WORK INSTRUCTIONS: The records follow. Filter them to the lines that hold "Uncheck".

____

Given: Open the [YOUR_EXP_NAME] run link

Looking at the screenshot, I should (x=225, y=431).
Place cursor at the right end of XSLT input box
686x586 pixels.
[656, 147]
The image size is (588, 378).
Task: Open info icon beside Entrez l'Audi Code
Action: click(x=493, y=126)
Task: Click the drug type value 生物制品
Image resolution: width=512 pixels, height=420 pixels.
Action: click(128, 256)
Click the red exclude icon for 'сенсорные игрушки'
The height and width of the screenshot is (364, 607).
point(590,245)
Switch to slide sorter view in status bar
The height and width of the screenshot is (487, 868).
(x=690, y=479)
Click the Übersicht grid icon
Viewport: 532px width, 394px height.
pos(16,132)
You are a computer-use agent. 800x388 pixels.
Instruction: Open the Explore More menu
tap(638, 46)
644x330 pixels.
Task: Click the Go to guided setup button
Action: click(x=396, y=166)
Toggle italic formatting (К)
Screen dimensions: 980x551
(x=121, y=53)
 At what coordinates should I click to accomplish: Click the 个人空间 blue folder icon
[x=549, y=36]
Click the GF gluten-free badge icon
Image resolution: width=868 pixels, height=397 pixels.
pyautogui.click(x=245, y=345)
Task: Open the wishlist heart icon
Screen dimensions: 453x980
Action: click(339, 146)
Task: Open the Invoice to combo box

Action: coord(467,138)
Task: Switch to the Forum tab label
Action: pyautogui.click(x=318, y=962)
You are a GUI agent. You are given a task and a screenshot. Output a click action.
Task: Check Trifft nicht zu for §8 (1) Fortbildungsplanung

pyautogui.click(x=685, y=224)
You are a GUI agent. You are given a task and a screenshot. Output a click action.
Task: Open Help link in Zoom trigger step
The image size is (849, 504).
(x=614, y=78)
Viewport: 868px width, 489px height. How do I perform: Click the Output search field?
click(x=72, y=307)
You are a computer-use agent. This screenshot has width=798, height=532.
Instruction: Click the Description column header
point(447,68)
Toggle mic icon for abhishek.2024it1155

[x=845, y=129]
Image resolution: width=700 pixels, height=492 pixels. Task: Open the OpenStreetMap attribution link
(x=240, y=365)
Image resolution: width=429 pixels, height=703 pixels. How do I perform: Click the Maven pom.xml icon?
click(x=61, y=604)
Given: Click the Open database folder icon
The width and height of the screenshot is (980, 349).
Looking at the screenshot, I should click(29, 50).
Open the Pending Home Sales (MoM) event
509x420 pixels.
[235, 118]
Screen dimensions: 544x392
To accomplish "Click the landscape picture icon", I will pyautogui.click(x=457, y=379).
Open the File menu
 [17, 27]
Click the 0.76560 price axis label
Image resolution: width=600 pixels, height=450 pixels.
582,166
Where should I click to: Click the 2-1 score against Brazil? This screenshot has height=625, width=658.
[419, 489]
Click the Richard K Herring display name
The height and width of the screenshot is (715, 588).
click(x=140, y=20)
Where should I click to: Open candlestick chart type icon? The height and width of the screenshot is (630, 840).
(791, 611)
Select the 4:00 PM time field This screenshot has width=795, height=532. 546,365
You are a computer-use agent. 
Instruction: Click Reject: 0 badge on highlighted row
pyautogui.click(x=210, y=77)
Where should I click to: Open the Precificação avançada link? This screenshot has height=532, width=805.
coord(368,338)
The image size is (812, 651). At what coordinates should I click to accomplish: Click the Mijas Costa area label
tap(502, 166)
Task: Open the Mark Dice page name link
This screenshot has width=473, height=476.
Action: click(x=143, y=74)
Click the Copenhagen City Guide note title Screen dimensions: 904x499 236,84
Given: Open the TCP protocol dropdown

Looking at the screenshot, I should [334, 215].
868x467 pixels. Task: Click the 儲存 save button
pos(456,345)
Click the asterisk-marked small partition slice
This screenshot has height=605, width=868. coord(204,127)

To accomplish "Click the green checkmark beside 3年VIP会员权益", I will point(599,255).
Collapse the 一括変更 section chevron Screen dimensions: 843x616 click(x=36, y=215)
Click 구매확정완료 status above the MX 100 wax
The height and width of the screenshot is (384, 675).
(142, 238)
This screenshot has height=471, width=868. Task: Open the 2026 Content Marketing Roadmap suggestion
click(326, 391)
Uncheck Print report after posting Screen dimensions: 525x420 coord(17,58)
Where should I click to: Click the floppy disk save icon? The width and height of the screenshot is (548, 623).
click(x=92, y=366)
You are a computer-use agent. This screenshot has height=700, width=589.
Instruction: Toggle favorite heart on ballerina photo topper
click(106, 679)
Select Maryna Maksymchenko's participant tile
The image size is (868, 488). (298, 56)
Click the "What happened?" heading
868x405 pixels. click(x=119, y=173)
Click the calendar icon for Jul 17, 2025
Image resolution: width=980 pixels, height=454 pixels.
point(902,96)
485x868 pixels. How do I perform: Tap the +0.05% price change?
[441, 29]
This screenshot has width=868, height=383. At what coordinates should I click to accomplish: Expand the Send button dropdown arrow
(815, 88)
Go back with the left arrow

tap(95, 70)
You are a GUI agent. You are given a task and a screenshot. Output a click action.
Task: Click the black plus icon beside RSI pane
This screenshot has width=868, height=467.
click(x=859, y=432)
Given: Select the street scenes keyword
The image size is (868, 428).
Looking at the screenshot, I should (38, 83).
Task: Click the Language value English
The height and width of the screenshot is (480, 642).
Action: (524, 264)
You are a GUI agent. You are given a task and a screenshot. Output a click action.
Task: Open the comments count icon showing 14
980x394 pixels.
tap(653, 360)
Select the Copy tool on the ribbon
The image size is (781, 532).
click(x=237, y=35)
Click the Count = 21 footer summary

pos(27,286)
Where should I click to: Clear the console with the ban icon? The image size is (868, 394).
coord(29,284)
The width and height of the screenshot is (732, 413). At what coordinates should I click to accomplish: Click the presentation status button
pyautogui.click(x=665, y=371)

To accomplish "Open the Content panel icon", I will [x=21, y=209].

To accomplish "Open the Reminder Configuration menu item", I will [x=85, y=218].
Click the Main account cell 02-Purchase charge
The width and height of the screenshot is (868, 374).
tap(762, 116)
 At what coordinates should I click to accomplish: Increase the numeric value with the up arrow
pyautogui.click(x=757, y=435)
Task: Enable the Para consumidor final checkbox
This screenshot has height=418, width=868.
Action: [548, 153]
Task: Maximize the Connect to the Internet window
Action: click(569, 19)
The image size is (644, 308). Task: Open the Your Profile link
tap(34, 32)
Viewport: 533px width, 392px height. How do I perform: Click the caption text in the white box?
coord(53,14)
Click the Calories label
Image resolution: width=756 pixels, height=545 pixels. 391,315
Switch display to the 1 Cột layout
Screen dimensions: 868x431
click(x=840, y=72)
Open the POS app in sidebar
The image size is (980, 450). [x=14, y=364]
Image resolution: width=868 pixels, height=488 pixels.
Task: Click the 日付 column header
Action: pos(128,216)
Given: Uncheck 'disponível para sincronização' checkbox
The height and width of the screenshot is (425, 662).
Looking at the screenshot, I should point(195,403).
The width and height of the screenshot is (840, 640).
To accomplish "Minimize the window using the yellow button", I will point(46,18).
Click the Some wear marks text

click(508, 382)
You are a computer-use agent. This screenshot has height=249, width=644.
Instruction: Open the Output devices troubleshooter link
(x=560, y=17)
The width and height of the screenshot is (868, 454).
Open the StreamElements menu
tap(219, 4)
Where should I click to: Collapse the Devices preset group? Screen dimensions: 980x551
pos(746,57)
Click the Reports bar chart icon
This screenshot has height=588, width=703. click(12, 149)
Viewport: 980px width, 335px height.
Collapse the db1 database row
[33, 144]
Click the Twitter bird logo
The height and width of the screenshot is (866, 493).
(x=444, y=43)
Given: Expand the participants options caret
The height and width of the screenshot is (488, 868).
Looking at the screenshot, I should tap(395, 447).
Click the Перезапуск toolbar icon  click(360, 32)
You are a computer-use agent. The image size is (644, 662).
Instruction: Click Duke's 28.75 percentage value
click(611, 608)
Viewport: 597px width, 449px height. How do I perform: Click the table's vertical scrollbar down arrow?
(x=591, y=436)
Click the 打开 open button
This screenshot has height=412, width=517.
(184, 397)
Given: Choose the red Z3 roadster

____

TASK RESULT:
Uncheck Print report after posting Screen dimensions: 525x420 coord(17,58)
Given: Uncheck 'disponível para sincronização' checkbox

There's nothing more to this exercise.